Gregg Popovich started emptying in bench in the fourth quarter with the Spurs down by over 25 most of the way (although the Hornets kept playing their starters until there was about 4 minutes left, to the confusion of even their own broadcast team). The extended garbage time ended with a 129-102 loss, although to the Spurs’ credit, I wouldn’t have guessed they would break 100 points earlier in the game. As Lee Dresie said the other day, watch for the small victories in a season that won’t feature many wins.
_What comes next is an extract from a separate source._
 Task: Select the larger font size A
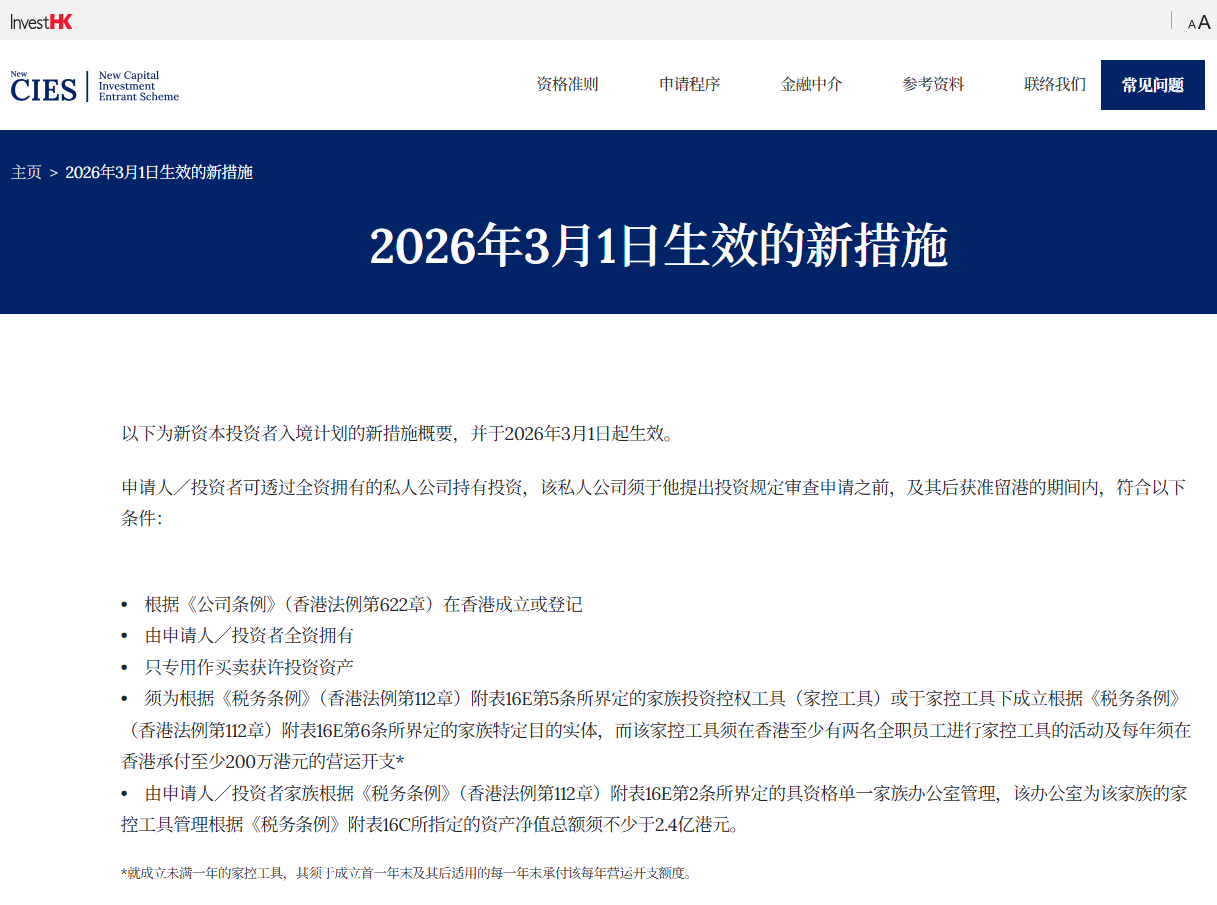[x=1204, y=22]
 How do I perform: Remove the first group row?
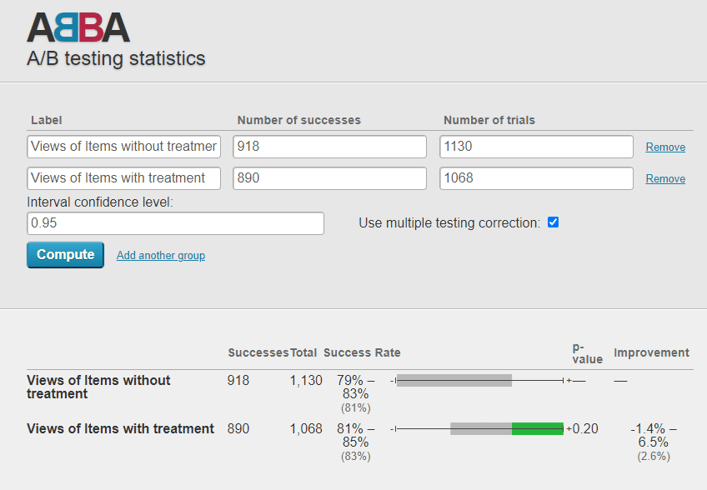point(665,147)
- The key to most of the victories the Spurs do get this year will likely be when they get the most out of both Johnson and Vassell on offense. The former did his part for most of the night, with a semi-efficient 20 points on 8-17 shooting (3-7 from three), but the latter had a rough night, going 0-8 in first half before finishing just 3-15 and bricking all 8 of his three-point attempts for 11 points. Vassell remained aggressive and worked to get to the line for 8 free throws, but now is the time to show if he has more in him than just being a 3-and-D player in the future.
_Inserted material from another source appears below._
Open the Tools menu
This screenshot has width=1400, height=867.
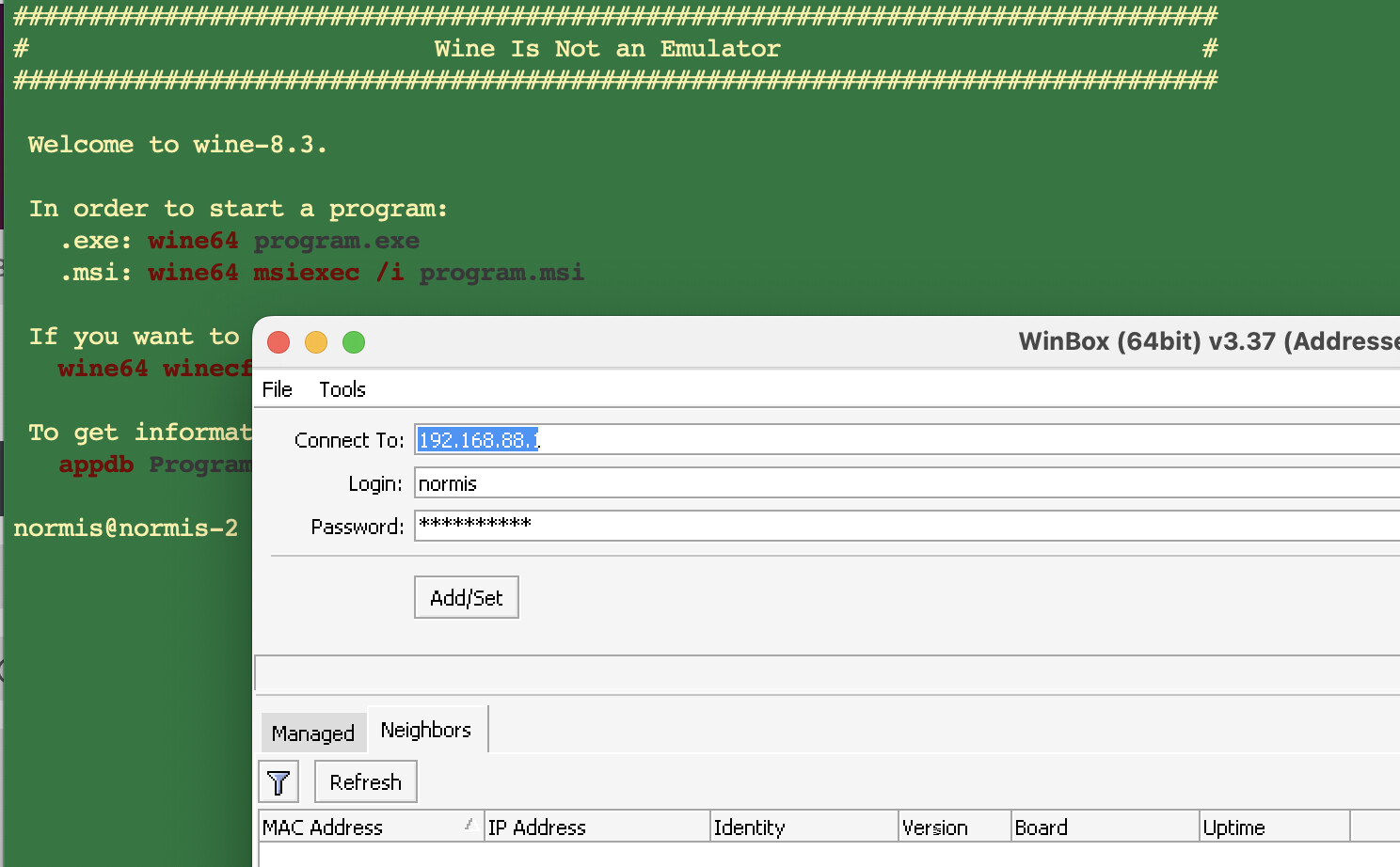342,388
- I knew Jeremy Sochan was the first rookie to start the season opener for the Spurs since Tim Duncan, but I did not know he was only the fifth overall after Duncan, David Robinson, Sean Elliott and Wille Anderson. Interesting tidbit there.
- Here was a sign that it was not going to be a good start to the season. NBA League Pass has usually allowed the viewer to choose which team’s broadcast to listen to. I didn’t have that option today and was stuck with the Hornets broadcast team. Suffice it to say, they were pretty annoying. Yes, they were pumped up because it’s the start of the season, and their team has more to play for, but I had to mute them. They seemed committed to making fun of the Spurs, like saying “Johnson with the moonball” every time KJ missed a shot, joking about him making the Olympic team “only because Pop was the coach), and noting that Tre Jones was on the Duke team that lost to Stephen F. Austin a few years back. Hopefully this isn’t a permanent feature, and I either get to choose my preferred broadcast soon or get Bill and Sean a minimum of 50 percent of the time. At least I still got to watch the re-unveiling of Manu’s jersey at halftime!
Play of the Game
Johnon’s Big Body Slam was more fun, but since he got the honor of making a little Spurs history tonight, how about Sochan’s second NBA bucket: a driving dunk-and-one? It was definitely a “welcome to the NBA” night for the rookie, who got blocked on more shots than he made, but he still showed no fear of driving the basket when the path was there, and that’s what he’ll have to do to contribute on offense until he develops an outside shot.